We leggen het geval voor aan Norm, de man van het hostel, die ons gele A-viertje uitermate interessant vindt. Hij belt gelijk en zegt dat hij een ‘jong stel’ heeft dat met het ‘Aussie Daytrip’ uitstapje mee wil. Dat kan. “En de prijs is $ 40?”, vraagt Norm nonchalant. “Ja natuurlijk, zo staat het immers in de folder”. Norm vindt het net zo leuk als wij dat we nu $ 18 p.p. op de oorspronkelijke prijs verdiend hebben.
Voor vertrek vandaag moeten we bij de balie op het busstation betalen, maar onze kaartjes zijn onvindbaar. Ten einde raad zoekt de mevrouw op een andere stapel, en ja hoor daar ligt onze reservering. Verontwaardigd roept de mevrouw tegen haar collega: “Maar het zijn helemaal geen studenten”. Dat is waar, maar dat hebben we ook nooit beweerd. Het uitje is wat gezapig. Het landschap (bergachtig bebost achterland van Brisbane) is prachtig, en de tocht ook, en we zien prachtige nieuwe soorten papegaaien, maar in verhouding tot wat we gewend zijn, is er weinig wandeltijd en meer koffiepauzetijd. Al met al toch een leuk uitje en een uitstekende lunch (inbegrepen in de $ 40).
[7-7-1998]
Foto: winkelcentrum in Brisbane met een kindertreintje.

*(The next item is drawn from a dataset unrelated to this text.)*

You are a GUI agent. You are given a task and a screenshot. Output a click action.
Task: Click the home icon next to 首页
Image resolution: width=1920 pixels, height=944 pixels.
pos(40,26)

Vanuit Brisbane rijden we naar Nimbin, dat meer landinwaarts ligt. Een rit van ongeveer 3,5 uur. Verzamelpunt in Brisbane is een grote jeugdherberg in het centrum van de stad, waar de bus ons volgens schema om half 3 op komt halen. Om kwart voor 3 komen ze ons waarschuwen: de bus heeft pech, het wordt een uurtje later. Om kwart over 3 wordt het zeker een uur en misschien wel 1,5 uur later. Om kwart voor 4 komt de bus om half 5 – 5 uur, en om kwart over 4 beloven ze dat het niet eerder wordt dan 7 uur – half 8. We besluiten om dan nog maar even de stad in te gaan. Gelukkig gaan we nog eerst naar de WC voordat we weggaan. Opeens is er nieuws (half 5) dat de bus er binnen een half uur is, en dat blijkt waar te zijn ook. Je zal toch maar net weggegaan zijn en om 7 uur ontdekken dat de bus al 2 uur weg is!
Om tegen half 9 zijn we in Nimbin, en na een telefoontje vanuit het hostel belooft de plaatselijke pizzeria vandaag wat langer open te blijven voor ons.